### DESCRIPTION OF THE TASK
Copy out the whole text on Melinda Mills and vaccine misinformation word for word, leaving out none of it.

### TEXT PROVIDED
----------

Legal Action

Oxford Professor Melinda Mills’ Thoughts on Misinformation

Oxford Professor Melinda Mills argues that “vaccine disinformation” is dangerous and its deliberate spread should be criminalized.  Misrepresenting the benefits or the risks of a medical product can have consequences.  What Dr. Mills does not appear to fully appreciate is that the questions of what constitutes misinformation and when is it intentionally spread are very difficult to answer.

To test if criminalization would sweep in otherwise innocent speech, a search was conducted for “melinda mills vaccine” on Google.   The results were reviewed to see if there was any vaccine misinformation published by Dr. Mills.  It did not take long to find information that Dr. Mills would have governments criminalize.

The first article identified and authored by Dr. Mills is entitled COVID-19 vaccine deployment: Behaviour, ethics, misinformation and policy strategies and published by The Royal Society and The British Academy.  Dr. Mills presented vaccine misinformation on the very first page of this article.  After touting how the measles vaccine saves lives under the heading “Vaccinations save lives and prevent disease,” Dr. Mills asserts: “Whereas at the start of the 20th Century, measles resulted in around 530,217 deaths per year in the United States alone, as of 2016 it decreased to just 69 deaths per year.”  From its context, she is obviously asking the reader to draw the conclusion that the measles vaccine is responsible for this incredible decline in mortality.  The problem is that this claim is false for two reasons.

----------

### PROVIDED DATA
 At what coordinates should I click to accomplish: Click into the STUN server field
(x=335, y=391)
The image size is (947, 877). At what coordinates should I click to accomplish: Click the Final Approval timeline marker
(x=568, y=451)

----------

### SOLUTION TO THE PROBLEM
Legal Action

Oxford Professor Melinda Mills’ Thoughts on Misinformation

Oxford Professor Melinda Mills argues that “vaccine disinformation” is dangerous and its deliberate spread should be criminalized.  Misrepresenting the benefits or the risks of a medical product can have consequences.  What Dr. Mills does not appear to fully appreciate is that the questions of what constitutes misinformation and when is it intentionally spread are very difficult to answer.

To test if criminalization would sweep in otherwise innocent speech, a search was conducted for “melinda mills vaccine” on Google.   The results were reviewed to see if there was any vaccine misinformation published by Dr. Mills.  It did not take long to find information that Dr. Mills would have governments criminalize.

The first article identified and authored by Dr. Mills is entitled COVID-19 vaccine deployment: Behaviour, ethics, misinformation and policy strategies and published by The Royal Society and The British Academy.  Dr. Mills presented vaccine misinformation on the very first page of this article.  After touting how the measles vaccine saves lives under the heading “Vaccinations save lives and prevent disease,” Dr. Mills asserts: “Whereas at the start of the 20th Century, measles resulted in around 530,217 deaths per year in the United States alone, as of 2016 it decreased to just 69 deaths per year.”  From its context, she is obviously asking the reader to draw the conclusion that the measles vaccine is responsible for this incredible decline in mortality.  The problem is that this claim is false for two reasons.